Over time, I have drifted further and further away from Convention over Configuration in this sense. Conventions in a codebase are still important; things like “we name all identifiers ThingId”, or “cli actions are referred to as Commands” give a lot of consistency, without an extra mental hurdle.
Being the New Guy
At work recently, my friend and I have been given a service to take ownership of, modernise, and start implementing new features in. The codebase could be generously described as “awaiting care”, but, it does work. The issue we are having however is that it is heavily Convention over Configuration based, highly abstracted, and very un-explicit everywhere. It is borderline magical how the system actually works.
The project is Java based which in itself is not a bad thing, but it leans heavily on Annotations (or Attributes), and two gigantic “common” libraries which both can do so much based solely off of configuration values.

•••••

• _Required action 1_: Translate this sentence from the passage about Convention over Configuration into Spanish: "It is borderline magical how the system actually works."
• _Required action 2_: Retype the part of the passage about Convention over Configuration starting at "Being the New" and ending at "of configuration values.".
• _Required action 3_: State whether each statement agrees with the passage about Convention over Configuration, answering yes or no and quoting the deciding words. (a) The project is written in Java. (b) The service was handed to the writer alone. (c) The codebase relies on a single "common" library.
The records come from a separate source.

•••••

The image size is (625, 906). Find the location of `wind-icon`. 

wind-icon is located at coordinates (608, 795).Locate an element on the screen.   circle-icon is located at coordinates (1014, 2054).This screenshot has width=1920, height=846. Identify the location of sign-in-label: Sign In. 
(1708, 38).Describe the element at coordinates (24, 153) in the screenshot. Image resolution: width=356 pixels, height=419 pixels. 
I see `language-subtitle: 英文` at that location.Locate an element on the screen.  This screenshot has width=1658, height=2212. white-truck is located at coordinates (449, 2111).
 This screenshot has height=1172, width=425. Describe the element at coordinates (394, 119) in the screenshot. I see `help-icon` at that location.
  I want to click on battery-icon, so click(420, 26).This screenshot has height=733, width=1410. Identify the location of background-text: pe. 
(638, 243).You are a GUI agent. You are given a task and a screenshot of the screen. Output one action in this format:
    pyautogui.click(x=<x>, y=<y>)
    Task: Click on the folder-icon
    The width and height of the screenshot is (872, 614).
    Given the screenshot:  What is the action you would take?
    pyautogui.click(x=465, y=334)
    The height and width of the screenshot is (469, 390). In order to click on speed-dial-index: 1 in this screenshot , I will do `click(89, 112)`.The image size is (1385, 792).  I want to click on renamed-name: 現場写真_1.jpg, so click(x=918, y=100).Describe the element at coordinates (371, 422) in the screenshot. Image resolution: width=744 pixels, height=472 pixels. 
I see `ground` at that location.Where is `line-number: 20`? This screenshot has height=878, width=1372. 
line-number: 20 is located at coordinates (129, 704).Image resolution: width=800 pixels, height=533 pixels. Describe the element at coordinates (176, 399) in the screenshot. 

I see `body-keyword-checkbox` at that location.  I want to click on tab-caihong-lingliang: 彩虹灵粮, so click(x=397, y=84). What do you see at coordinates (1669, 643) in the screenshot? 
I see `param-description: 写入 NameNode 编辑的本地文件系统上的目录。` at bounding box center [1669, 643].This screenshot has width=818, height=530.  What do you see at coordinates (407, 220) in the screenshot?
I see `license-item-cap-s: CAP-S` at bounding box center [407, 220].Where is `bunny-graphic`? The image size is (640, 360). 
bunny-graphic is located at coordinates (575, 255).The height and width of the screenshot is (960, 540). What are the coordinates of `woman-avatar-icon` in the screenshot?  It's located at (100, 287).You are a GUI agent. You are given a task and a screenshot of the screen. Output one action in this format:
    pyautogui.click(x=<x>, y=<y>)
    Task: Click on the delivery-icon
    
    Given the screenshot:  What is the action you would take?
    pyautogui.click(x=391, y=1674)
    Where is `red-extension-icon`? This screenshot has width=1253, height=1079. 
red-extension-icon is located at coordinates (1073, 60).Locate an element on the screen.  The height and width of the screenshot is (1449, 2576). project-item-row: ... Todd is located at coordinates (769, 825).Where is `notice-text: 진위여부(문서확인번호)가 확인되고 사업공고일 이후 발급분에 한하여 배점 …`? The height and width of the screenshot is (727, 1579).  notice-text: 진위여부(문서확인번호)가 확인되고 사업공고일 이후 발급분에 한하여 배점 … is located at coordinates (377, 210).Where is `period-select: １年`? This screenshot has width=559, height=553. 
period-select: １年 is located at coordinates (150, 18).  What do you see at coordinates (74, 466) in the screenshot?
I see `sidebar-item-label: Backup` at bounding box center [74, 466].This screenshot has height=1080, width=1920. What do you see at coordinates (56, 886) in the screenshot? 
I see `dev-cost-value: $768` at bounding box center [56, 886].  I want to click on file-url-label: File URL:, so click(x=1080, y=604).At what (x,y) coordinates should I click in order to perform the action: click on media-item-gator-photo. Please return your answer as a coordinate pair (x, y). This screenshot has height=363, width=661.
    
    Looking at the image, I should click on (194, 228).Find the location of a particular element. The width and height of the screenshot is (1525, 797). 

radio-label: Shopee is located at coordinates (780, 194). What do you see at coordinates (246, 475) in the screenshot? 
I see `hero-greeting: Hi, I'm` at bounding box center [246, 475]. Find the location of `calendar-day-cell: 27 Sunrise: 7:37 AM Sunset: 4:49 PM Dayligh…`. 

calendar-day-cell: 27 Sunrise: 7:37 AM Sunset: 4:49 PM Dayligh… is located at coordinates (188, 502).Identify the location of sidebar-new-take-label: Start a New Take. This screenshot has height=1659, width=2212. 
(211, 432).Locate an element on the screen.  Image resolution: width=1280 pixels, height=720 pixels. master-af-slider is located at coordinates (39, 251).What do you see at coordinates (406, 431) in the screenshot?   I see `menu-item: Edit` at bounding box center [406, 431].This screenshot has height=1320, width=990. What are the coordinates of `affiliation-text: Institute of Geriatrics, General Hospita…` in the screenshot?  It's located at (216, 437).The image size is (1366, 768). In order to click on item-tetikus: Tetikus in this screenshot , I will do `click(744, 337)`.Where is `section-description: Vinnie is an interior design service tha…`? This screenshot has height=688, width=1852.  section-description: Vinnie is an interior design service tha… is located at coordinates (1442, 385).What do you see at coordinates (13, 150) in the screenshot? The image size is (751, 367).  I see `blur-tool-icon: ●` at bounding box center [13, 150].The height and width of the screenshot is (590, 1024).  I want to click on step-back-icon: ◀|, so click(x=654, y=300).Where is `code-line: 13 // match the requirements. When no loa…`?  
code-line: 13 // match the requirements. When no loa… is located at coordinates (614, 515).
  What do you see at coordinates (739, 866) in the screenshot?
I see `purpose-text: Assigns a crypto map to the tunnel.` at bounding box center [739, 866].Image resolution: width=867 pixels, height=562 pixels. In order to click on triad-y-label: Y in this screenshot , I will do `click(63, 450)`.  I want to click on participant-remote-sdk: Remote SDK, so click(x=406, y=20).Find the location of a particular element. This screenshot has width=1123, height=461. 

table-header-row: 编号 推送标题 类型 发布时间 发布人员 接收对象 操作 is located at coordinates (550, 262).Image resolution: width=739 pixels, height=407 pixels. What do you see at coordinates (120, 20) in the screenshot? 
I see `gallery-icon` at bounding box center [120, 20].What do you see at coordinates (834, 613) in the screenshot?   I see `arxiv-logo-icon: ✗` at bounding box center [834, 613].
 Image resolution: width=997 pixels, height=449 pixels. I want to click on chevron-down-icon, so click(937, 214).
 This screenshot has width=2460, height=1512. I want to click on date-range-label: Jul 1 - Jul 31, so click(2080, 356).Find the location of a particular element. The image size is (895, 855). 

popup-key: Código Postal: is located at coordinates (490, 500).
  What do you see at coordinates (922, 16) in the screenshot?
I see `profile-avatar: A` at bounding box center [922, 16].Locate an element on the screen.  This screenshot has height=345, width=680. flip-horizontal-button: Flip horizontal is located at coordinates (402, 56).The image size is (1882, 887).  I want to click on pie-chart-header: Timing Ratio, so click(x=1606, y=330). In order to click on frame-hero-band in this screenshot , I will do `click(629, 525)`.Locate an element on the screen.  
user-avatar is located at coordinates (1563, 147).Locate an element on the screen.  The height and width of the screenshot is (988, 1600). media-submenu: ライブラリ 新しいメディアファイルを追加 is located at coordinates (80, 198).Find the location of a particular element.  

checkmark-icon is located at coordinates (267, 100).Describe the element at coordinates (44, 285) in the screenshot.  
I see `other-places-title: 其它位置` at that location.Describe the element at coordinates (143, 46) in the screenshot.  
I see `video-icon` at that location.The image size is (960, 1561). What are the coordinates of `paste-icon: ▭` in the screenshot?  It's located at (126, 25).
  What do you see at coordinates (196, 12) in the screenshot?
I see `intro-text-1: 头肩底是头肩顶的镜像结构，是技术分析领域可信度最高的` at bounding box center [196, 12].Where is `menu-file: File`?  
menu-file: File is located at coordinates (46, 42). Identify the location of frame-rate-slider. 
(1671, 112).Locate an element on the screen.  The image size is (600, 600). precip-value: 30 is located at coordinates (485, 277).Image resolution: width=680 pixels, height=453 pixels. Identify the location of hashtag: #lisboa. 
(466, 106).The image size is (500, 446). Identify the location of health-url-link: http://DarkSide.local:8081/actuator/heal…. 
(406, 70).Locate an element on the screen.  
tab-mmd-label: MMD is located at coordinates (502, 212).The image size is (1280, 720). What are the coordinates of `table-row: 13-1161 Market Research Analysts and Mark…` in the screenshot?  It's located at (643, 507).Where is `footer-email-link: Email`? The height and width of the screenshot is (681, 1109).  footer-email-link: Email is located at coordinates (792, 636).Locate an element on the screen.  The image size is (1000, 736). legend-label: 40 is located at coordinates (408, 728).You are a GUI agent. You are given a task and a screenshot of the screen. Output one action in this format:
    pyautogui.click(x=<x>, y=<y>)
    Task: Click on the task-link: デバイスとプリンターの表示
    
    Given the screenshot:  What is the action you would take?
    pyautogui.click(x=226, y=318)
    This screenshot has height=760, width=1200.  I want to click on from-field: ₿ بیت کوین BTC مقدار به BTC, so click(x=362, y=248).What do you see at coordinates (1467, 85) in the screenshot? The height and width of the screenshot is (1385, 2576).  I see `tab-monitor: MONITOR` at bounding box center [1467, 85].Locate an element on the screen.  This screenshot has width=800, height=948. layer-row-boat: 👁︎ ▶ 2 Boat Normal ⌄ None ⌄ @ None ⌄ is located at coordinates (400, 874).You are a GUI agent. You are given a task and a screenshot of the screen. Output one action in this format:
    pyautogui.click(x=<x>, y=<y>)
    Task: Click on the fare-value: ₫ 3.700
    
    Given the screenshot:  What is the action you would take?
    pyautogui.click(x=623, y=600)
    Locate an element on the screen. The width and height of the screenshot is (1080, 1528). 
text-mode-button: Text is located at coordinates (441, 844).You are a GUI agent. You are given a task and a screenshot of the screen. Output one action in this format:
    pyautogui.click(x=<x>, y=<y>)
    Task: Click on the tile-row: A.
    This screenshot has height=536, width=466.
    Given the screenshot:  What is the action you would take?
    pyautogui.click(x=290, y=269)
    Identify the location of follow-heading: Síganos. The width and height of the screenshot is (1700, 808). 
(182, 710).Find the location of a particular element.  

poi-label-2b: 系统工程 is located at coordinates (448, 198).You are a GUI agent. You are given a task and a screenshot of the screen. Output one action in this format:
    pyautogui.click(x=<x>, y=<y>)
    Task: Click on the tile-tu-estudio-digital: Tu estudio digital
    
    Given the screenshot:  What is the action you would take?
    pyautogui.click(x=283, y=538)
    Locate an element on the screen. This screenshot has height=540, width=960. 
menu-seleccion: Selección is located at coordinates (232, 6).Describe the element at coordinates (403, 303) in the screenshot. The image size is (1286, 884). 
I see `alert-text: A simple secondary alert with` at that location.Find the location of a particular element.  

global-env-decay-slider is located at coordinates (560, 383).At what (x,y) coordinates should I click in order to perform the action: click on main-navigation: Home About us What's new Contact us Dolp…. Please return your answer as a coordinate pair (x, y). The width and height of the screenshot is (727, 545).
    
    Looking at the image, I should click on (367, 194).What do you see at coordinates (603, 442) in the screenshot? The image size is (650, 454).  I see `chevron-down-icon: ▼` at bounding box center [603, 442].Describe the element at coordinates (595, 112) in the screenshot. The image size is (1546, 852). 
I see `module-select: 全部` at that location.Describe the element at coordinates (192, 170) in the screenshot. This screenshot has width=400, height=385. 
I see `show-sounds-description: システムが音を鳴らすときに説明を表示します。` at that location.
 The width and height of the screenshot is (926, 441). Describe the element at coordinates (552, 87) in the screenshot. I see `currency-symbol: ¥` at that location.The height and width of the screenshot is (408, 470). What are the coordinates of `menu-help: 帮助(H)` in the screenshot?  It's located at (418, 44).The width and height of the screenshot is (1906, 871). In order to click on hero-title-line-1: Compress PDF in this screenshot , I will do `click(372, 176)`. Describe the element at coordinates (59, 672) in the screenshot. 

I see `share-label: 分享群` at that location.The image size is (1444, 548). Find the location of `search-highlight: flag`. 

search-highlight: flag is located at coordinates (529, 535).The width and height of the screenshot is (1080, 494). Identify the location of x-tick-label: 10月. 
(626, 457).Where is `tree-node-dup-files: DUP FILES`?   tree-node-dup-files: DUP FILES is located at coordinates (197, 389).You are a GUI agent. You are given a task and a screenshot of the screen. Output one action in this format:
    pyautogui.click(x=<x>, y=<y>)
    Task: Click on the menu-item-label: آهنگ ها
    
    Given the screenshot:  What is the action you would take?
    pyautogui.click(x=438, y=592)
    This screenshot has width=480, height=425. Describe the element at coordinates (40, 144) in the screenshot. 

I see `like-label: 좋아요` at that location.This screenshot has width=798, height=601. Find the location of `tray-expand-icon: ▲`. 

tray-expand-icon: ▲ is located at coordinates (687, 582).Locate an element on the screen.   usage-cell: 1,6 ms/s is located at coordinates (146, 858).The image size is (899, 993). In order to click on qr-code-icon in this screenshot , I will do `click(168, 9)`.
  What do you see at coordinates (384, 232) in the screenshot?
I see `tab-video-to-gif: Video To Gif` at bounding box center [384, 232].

•••••

• _Solution 1_: Es casi mágico cómo funciona realmente el sistema.

• _Solution 2_:
Being the New Guy
At work recently, my friend and I have been given a service to take ownership of, modernise, and start implementing new features in. The codebase could be generously described as “awaiting care”, but, it does work. The issue we are having however is that it is heavily Convention over Configuration based, highly abstracted, and very un-explicit everywhere. It is borderline magical how the system actually works.
The project is Java based which in itself is not a bad thing, but it leans heavily on Annotations (or Attributes), and two gigantic “common” libraries which both can do so much based solely off of configuration values.

• _Solution 3_:
(a) Yes: "The project is Java based"
(b) No: "my friend and I have been given a service to take ownership of"
(c) No: "two gigantic “common” libraries"